DU FRIC POUR LES MARCHANDS...
ET DES FLICS POUR LES ITINÉRANTS!

_ texte tiré d'une brochure du Comité des sans-emploi
et de CLAC-logement


N.B. La situation décrite ici-bas s'applique à la venue des Jeux gais en 2006 à Montréal. Mais le même scénario s'est produit lors des Jeux olympiques de 76 à Montréal, à la différence qu'à cette époque, la communauté gaie et lesbienne était dans le camp des persécutés, et non pas des persécuteurs... (L'Histoire a de ces ironies des fois!)

 

L’argent attire l’argent, c’est bien connu. La pauvreté, surtout celle qui est très visible, attire quant à elle la flicaille.

Le 24 mars dernier, le comité exécutif de la ville de Montréal adopte un plan d’action de 3.2 millions$ destiné à refaire une beauté à la rue Sainte-Catherine. La ville va dépenser 1.6M$ pour refaire les trottoirs, l’éclairage, le pavoisement, le mobilier urbain et les traverses piétonnes.

Une somme additionnelle de 300,000$ va être dépensé en subventions aux propriétaires et locataires d’édifices commerciaux et un autre 200,000$ sera consacré à l’enlèvement et au nettoyage des affiches et des graffitis.
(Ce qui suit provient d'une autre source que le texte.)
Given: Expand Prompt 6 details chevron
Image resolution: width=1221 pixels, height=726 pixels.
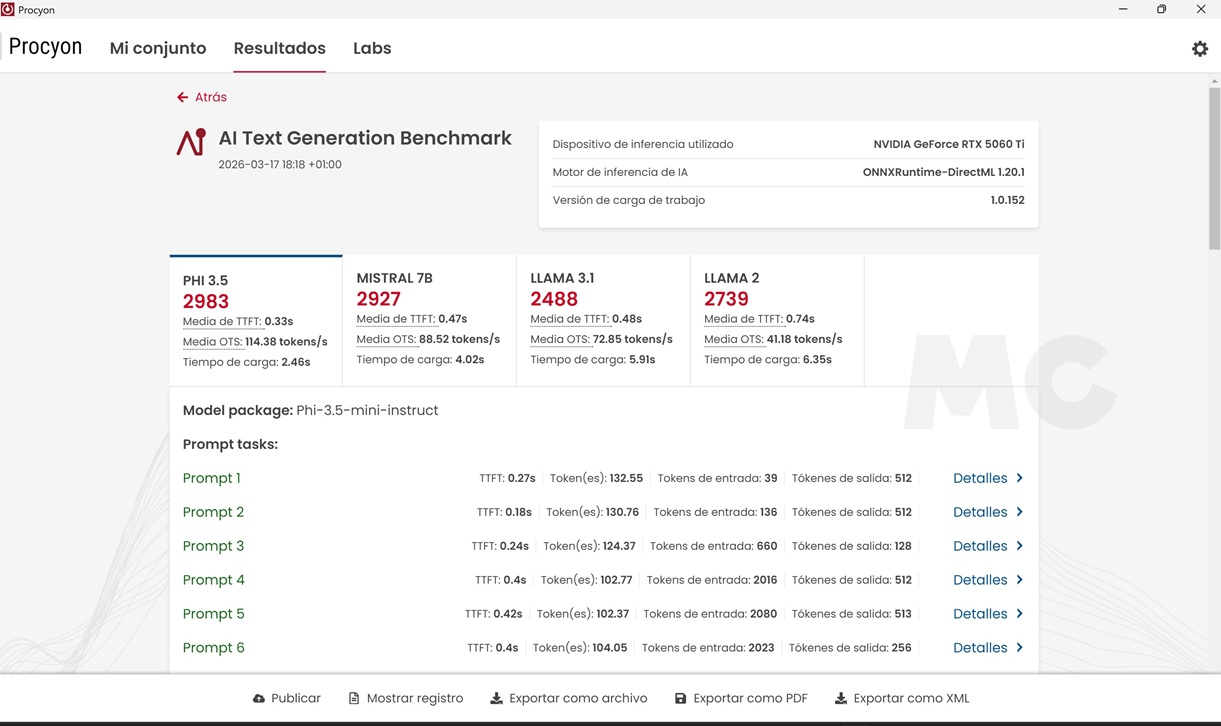Looking at the screenshot, I should tap(1019, 648).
Parallèlement à cela, l’arrondissement Ville-Marie dépensera 1M$ en subventions pour la rénovation des façades et des commerces du secteur. Le prétexte de cette importante opération de chirurgie esthétique urbaine est la tenue de Jeux gais à Montréal, en 2006, pour lesquels la ville espère d’importantes retombées économiques.

Mais encore faut-il que la Ste-Cath soit présentable aux milliers de touristes gais qui viendront flamber leurs dollars US ou leurs Euros au centre-ville montréalais, ce qui explique pourquoi le comité exécutif souhaite que " la réalisation de ce projet soit accéléré de façon à procéder aux travaux le plus rapidement possible. "
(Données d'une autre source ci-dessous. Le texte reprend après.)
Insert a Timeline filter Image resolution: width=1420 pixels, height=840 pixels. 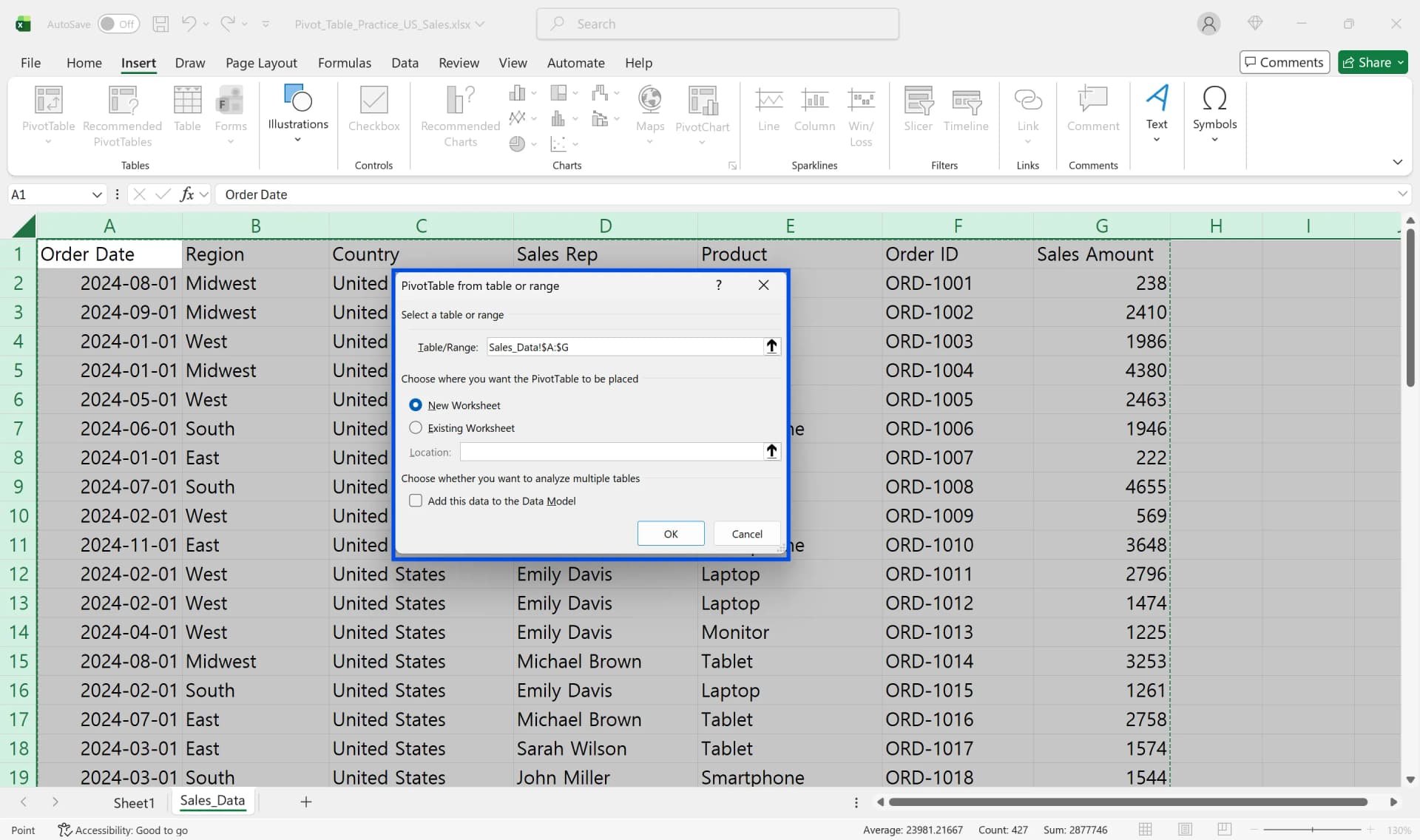coord(966,111)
Toutefois, les bureaucrates municipaux n’oublient pas que " le secteur ciblé est particulièrement touché par les problématiques sociales, notamment au niveau des jeunes itinérants. " Selon les documents officiels de la ville relatifs au plan d’action, les bureaucrates prétendent avoir " identifié les jeunes de la rue comme étant un groupe vulnérable aux changements qui s’opéreront dans le quartier ", c’est pourquoi un montant supplémentaire de 100,000$ sera dépensé pour " harmoniser aménagement urbain et réalité des jeunes de la rue. "

Le document de la vile ne précise pas de quelle façon les jeunes de la rue deviendront " un groupe vulnérable aux changements. " Cependant, un reporter du Journal de Montréal croit avoir démasqué les réelles intentions de la ville dans un article éloquemment intitulé: " Rue Sainte-Catherine : la ville veut éliminer les punks et les itinérants. "(1)

Exclus d’entre les exclus, les sans-abri sont en train de devenir les témoins gênants d’un processus d’embourgeoisement du quartier qui ne profite qu’à une minorité de parvenus. Jeux gais ou pas, la population itinérante est désormais la cible officielle du Service de police de la ville de Montréal (SPVM) depuis que le Conseil de ville a adopté, le 27 octobre 2003, le projet d’optimisation de la police de quartier.

En effet, le projet d’optimisation prévoit que la lutte aux incivilités va figurer en tête du palmarès des priorités de la " nouvelle " police de quartier. Selon le document officiel du SPVM, la " présence dérangeante d’itinérants " , la " présence dérangeante de mendiants " , la " présence de “squeegees” " et le " regroupement de jeunes sur la voie publique " sont assimilés à des actes d’incivilités et à des désordre sociaux. (2)

Cela ne signifie pas qu’il est devenu illégal de mendier à Montréal, mais plutôt que le harcèlement policier des jeunes et moins jeunes de la rue sera dorénavant une politique officielle au sein du SPVM, qui bénéficie de la bénédiction non moins officielle des élus municipaux.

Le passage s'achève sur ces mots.